2.原子力発電所における品質保証の必要性
 原子力発電所は、熱の発生源として原子燃料(核燃料)を使用し、核分裂の際に発生する熱エネルギーを利用する発電施設であるが、核分裂の際に放射性物質が発生する。そのため、厳重な管理を行い、安全の確保には万全を期さなければならない。
 安全性確保を確実にするためには、発電所の設計から運転に至る各段階で、発電所としての所定の品質を達成するために何をどのように実施すべきかをあらかじめ計画し、その計画に従って実行し、そのとおりに行われたことを確認し、必要に応じてその改善を行う、などの体系的な活動、つまり品質保証活動が必要となる。
 品質保証活動を行うにあたっては、まず、その活動全般の基本事項について、どのような考え方で行うかを定める必要があり、これらの管理方法を集約したものを品質保証計画書と呼んでいる。表1に品質保証計画書の管理項目と内容を示す。
 なお、具体的に実施する際には、品質保証計画書などに定められた活動項目ごとに仕様書、要領書などにより具体的活動内容が決められ、それにより原子力発電所の品質保証活動が行われる。
3.日本における原子力発電所の品質保証活動
 日本では米国連邦法 10CFR50 Appendix B及び国際原子力機関(IAEA)の「原子力プラントと他の原子力施設における安全のための品質保証安全基準」(No.50-C-QA)を参考に日本電気協会が電気技術指針「原子力発電所の品質保証指針」(JEAG 4101)を制定しており、基本的には同指針をもとに品質保証活動が行われている。
 原子力発電所の品質保証活動は、設計、建設、運転の各段階において、発電所設置者である電気事業者(電力会社)はもちろんのこと、国(官庁)、受注者であるプラントメーカー等も関わって総合的に行われているものであり、それにより高度な品質を確保している。
 表2にわが国の原子力発電所に係る品質保証の概要を示す。官庁の活動は主として、「原子炉等規制法」と「電気事業法」の二つの法律に基づき、原子炉設置許可、工事計画認可、工事着工、運転開始の各段階での各種審査、検査等によって行われる。

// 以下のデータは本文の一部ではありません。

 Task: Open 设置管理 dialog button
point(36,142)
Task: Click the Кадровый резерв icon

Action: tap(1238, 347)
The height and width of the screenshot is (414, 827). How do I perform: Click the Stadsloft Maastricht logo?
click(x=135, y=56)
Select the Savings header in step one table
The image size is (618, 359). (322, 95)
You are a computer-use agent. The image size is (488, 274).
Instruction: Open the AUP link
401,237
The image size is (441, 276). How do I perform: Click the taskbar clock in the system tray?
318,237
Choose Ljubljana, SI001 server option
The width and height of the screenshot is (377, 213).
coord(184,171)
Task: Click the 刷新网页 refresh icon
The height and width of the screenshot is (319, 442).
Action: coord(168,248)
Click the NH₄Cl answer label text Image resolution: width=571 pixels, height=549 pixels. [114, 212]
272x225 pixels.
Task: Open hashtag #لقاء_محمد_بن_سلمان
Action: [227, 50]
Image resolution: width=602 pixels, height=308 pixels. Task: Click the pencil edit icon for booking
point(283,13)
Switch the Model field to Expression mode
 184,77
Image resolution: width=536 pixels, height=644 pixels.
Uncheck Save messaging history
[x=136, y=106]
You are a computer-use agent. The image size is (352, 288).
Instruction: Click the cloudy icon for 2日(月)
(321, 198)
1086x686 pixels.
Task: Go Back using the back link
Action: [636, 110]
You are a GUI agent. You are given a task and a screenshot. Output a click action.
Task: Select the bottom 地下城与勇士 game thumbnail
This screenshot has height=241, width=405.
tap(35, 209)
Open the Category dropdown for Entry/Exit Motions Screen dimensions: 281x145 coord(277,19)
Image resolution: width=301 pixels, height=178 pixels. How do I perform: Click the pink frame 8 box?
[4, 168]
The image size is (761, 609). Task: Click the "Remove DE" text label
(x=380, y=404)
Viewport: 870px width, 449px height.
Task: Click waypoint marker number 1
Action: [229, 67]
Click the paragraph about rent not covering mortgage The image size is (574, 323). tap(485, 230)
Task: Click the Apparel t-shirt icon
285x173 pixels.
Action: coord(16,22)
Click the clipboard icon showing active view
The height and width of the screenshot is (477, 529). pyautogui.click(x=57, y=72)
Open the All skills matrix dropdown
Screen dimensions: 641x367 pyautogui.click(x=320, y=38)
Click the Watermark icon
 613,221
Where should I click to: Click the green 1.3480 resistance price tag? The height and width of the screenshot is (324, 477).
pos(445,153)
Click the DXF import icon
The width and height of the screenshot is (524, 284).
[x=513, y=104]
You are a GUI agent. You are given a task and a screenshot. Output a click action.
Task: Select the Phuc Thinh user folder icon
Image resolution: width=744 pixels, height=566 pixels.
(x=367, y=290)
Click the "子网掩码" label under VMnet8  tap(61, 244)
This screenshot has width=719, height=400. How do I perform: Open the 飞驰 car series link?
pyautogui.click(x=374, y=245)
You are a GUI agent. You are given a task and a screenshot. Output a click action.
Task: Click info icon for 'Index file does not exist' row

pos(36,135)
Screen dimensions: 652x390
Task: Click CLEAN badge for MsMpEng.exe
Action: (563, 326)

 原子炉設置者である電力会社は、JEAG 4101に沿って品質保証の実施計画を確立し、設計から運転・保守までの各種活動は、この実施計画に基づき実施する。この中で、プラントメーカーに対して品質保証上の要求を明確にするとともに、その品質保証計画を提出させて、内容の確認を行う。また、設計、建設(工場製作、現地施工、試運転)の各段階でも、設計図面の承認、検査、試験への立ち会い等により、必要な品質に達成していることを確認する。運転開始後は、運転・保守面で品質保証活動を行っている。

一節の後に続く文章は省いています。